Chlorophyll-a, Ratio Algorithm, Landsat-8, Chlorophyll Distribution, Sungai Merbok

Abstract

The presence of phytoplankton in the water is important as the primary food source of various aquatic lives as well as to determine its pollution level. Among many, the ratio algorithm is one of the approaches in remote sensing used to detect chlorophyll-a in the phytoplankton for its distribution and monitoring. However, some algorithms usages are limited to spatial, temporal, and other factors, hence the performance evaluation of algorithms developed are indeed important for robust observation and monitoring purposes. This study explores the applicability of ratio algorithms for estimation of the chl-a concentration at Sungai Merbok by assessing chl-a distribution pattern built by the algorithms and evaluating each algorithm for their errors compared to in-situ data.
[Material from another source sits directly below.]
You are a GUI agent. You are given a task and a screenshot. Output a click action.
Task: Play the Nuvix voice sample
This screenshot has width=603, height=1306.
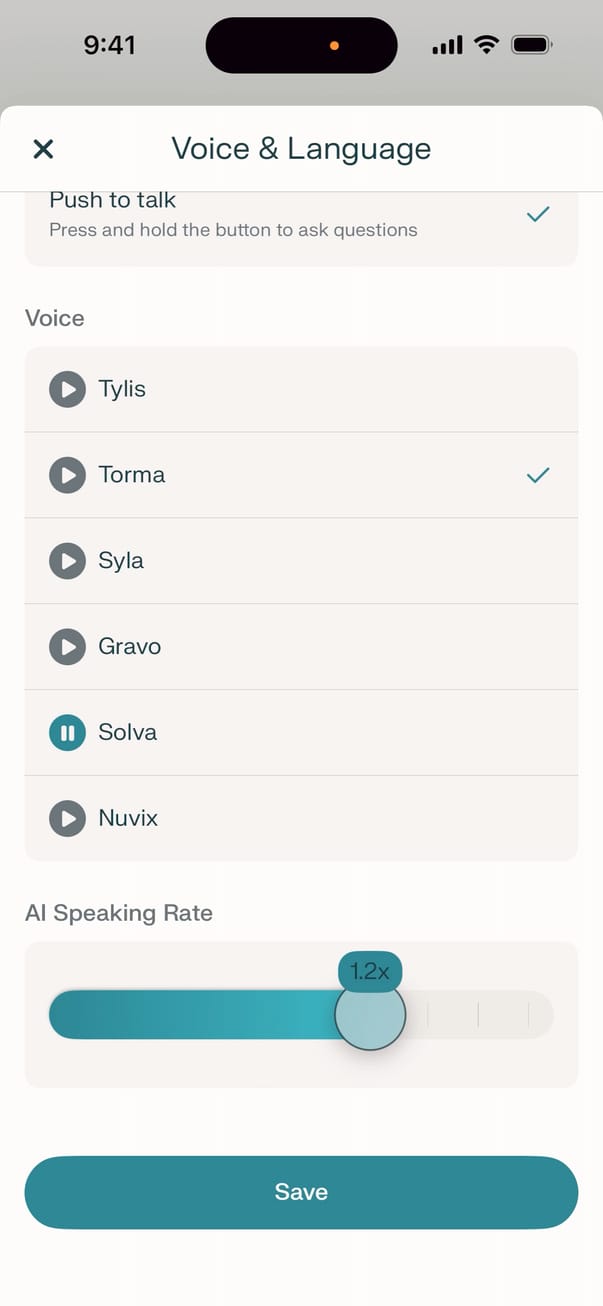point(67,819)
The distribution models generated from the algorithms were utilizing Landsat-8 satellite images with B-G and B-R bands ratio. The statistical analysis employed regression models such as p-value, r, R2, and RMSE for both algorithms' performance evaluations. Overall, the chl-a distribution along Sungai Merbok shows a safe concentration with fluctuation in a wide interval, however, both algorithms predicted much low concentration values with narrow and consistent variations. On average, Sungai Merbok recorded 9.52 mg/L chl-a concentration, while B-G and B-R algorithm predicted a lower average at 1.04 and 2.83 mg/L respectively. Although B-G and B-R algorithms both have a significant relation with strong correlation, B-G shows a higher coefficient of determination with 65% variation compared to B-R with about 60%. B-R ratio performed better with a lower RMSE value of 10.22 as compared to 11.48 for B-G.  The findings of this study perhaps will be helpful to the traditional fishermen, local entrepreneurs, and relevant authorities for sustainable fisheries resources and management.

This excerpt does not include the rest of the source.